Still, Walmart received a 90/100 rating on the Human Rights Campaign’s (HRC) Corporate Equality Index, which evaluates companies’ engagement with the homosexual, bisexual and transgender community. HRC credited Walmart with, among other so-called accomplishments, including sexual orientation in its nondiscrimination policies and being willing to support an LGBT employee resource group.
Such realities led Mohler, president of Southern Baptist Theological Seminary, to conclude April 26 in his daily podcast The Briefing, “There is no perfect economic stance from which to operate without some complicity in larger moral questions in the economy.”
A Target boycott may be an appropriate step, Mohler said, but it should be undertaken with full knowledge “that there is no safe business in which to shop” morally speaking.

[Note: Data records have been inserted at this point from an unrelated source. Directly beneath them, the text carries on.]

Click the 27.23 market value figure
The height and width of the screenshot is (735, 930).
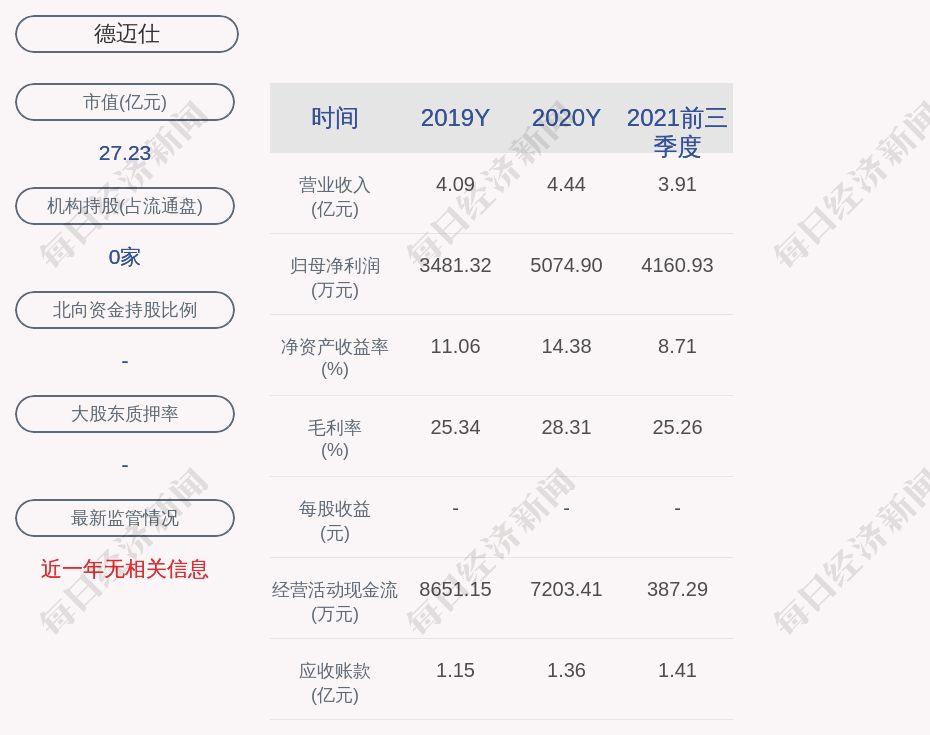click(x=125, y=153)

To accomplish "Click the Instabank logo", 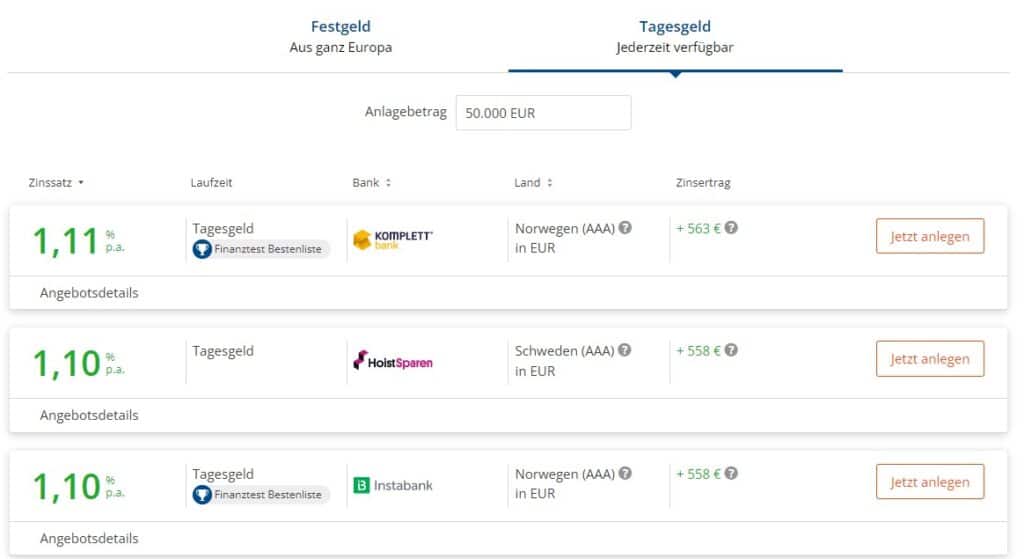I will [392, 485].
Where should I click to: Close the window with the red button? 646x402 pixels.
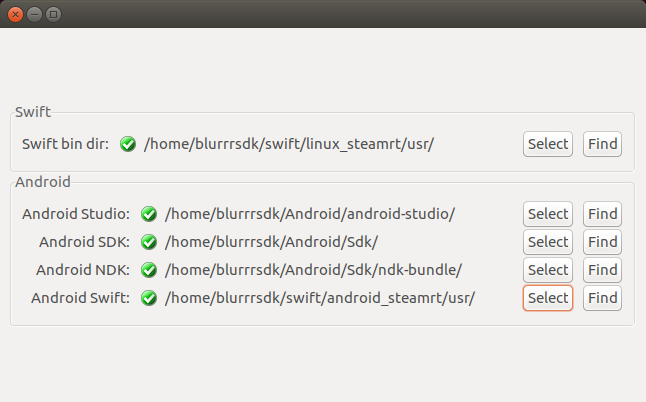tap(15, 14)
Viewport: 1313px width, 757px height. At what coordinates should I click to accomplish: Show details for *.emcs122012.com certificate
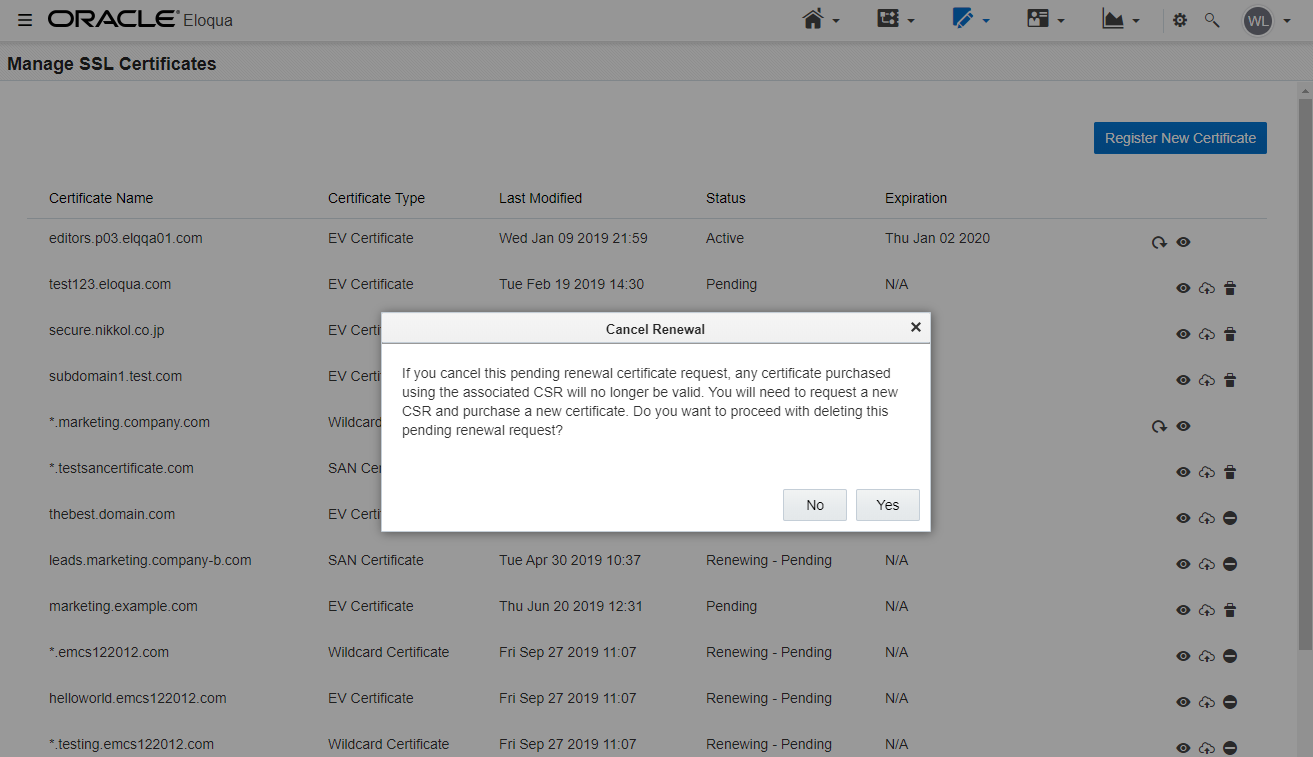pos(1183,656)
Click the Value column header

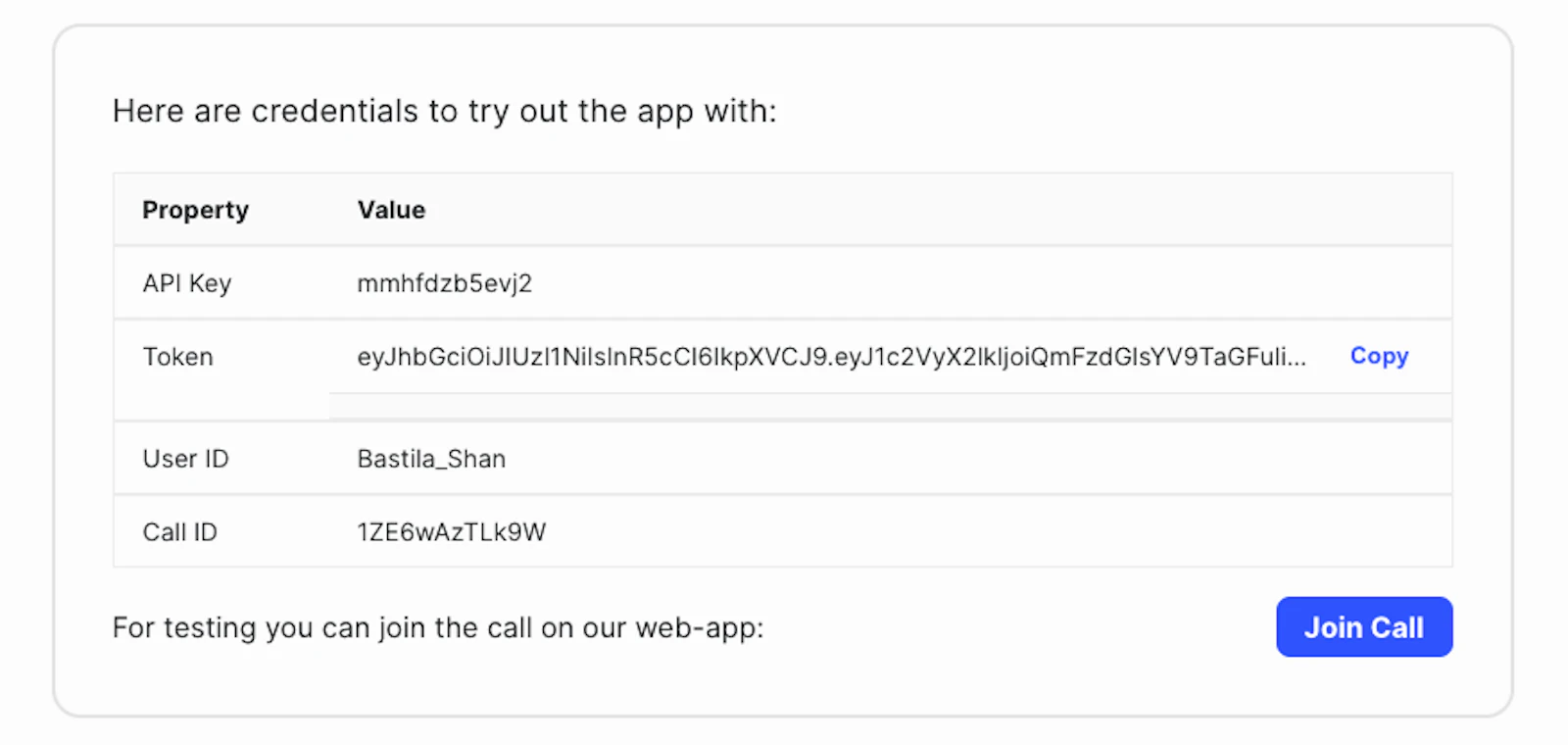pyautogui.click(x=390, y=209)
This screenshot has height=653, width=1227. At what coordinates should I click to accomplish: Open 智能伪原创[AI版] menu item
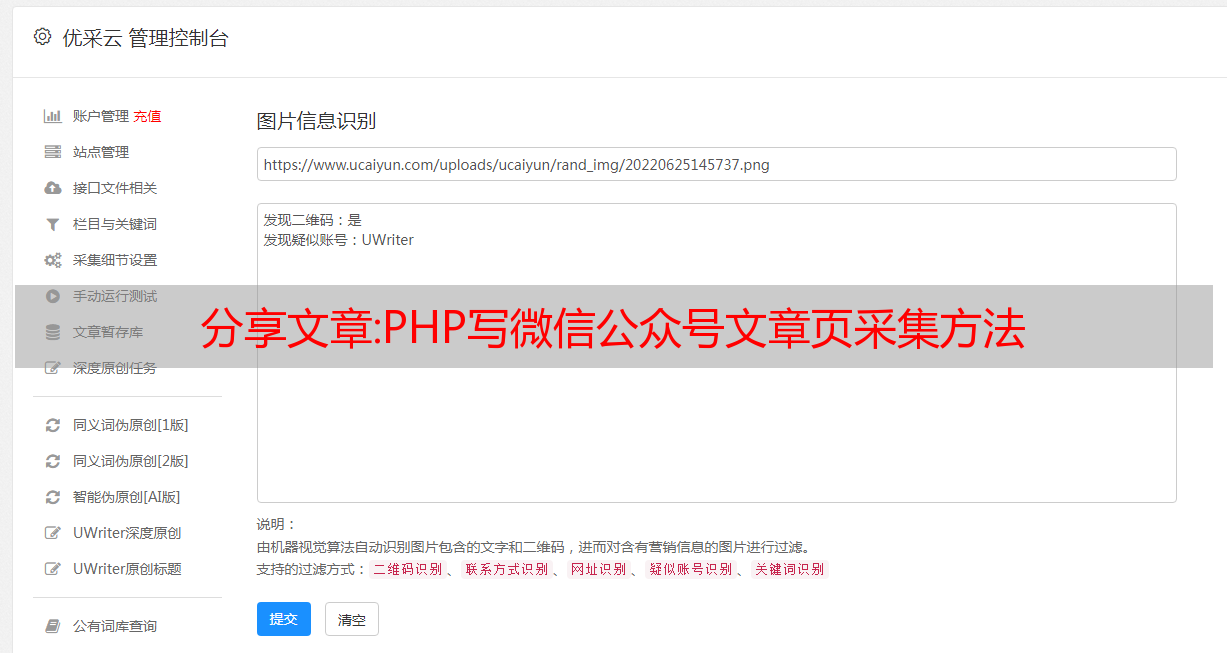126,497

Mohler explained, “Even if we know the owner of the shop and we know how he or she organizes the business, there is a supply chain behind and a web of relationships beyond” that likely includes some morally questionable business dealings. “That doesn’t mean this isn’t important. It does mean that it is complex, and you can’t reduce faithfulness to something as easy as the question of ‘boycott: yes or no?’
“Should Christians boycott Target? That’s a question that I do not believe has an answer. Should you boycott Target? That is a matter of your Christian conscience,” Mohler said.
Gene Mims, chairman of the 2005 SBC Resolutions Committee that proposed ending the convention’s eight-year boycott of The Disney Company over some of its products and policies, said it is “always appropriate for anybody to boycott according to their convictions.” It’s also appropriate for evangelical denominations to “consider” more official boycotts with specific aims.
But he said it appears premature to declare whether the SBC should call for a Target boycott.
“Right now I think what people are feeling [about Target] is not as measured as it should be,” said Mims, pastor of Judson Baptist Church in Nashville. “A denomination like the SBC has a Resolutions Committee that can really grind away on this and get to the purpose” of any potential boycott.
The SBC already has spoken to transgenderism in a 2014 resolution on “transgender identity,” Mims said, and positioned itself well to address the topic going forward with or without an official Target boycott.
Moore, president of the Ethics & Religious Liberty Commission, pointed on Twitter to a 2012 blog post he wrote on a potential Starbucks boycott as applicable to the Target situation. In 2012, the Starbucks board cited support for same-sex marriage as a core value of the company.
A Christian boycott, Moore wrote, is not “always evil or wrong.” But with some boycotts, “Christians are tempted … to fight like the devil to please the Lord” by entering contests with their cultural opponents over “who has more bullying power.”
“We don’t persuade our neighbors by mimicking their angry power-protests,” Moore wrote. “We persuade them by holding fast to the gospel, by explaining our increasingly odd view of marriage, and by serving the world and our neighbors around us, as our Lord does, with a towel and a foot-bucket.
“We won’t win this argument by bringing corporations to the ground in surrender,” Moore wrote. “…We’ll engage this argument when we have a more exalted, and more mysterious, view of sexuality than those who see human persons as animals or machines.”
The SBC’s resolutions on the Disney boycott and transgender identity are available at sbc.net/resolutions.
(EDITOR’S NOTE – David Roach is chief national correspondent for Baptist Press, the Southern Baptist Convention’s news service.)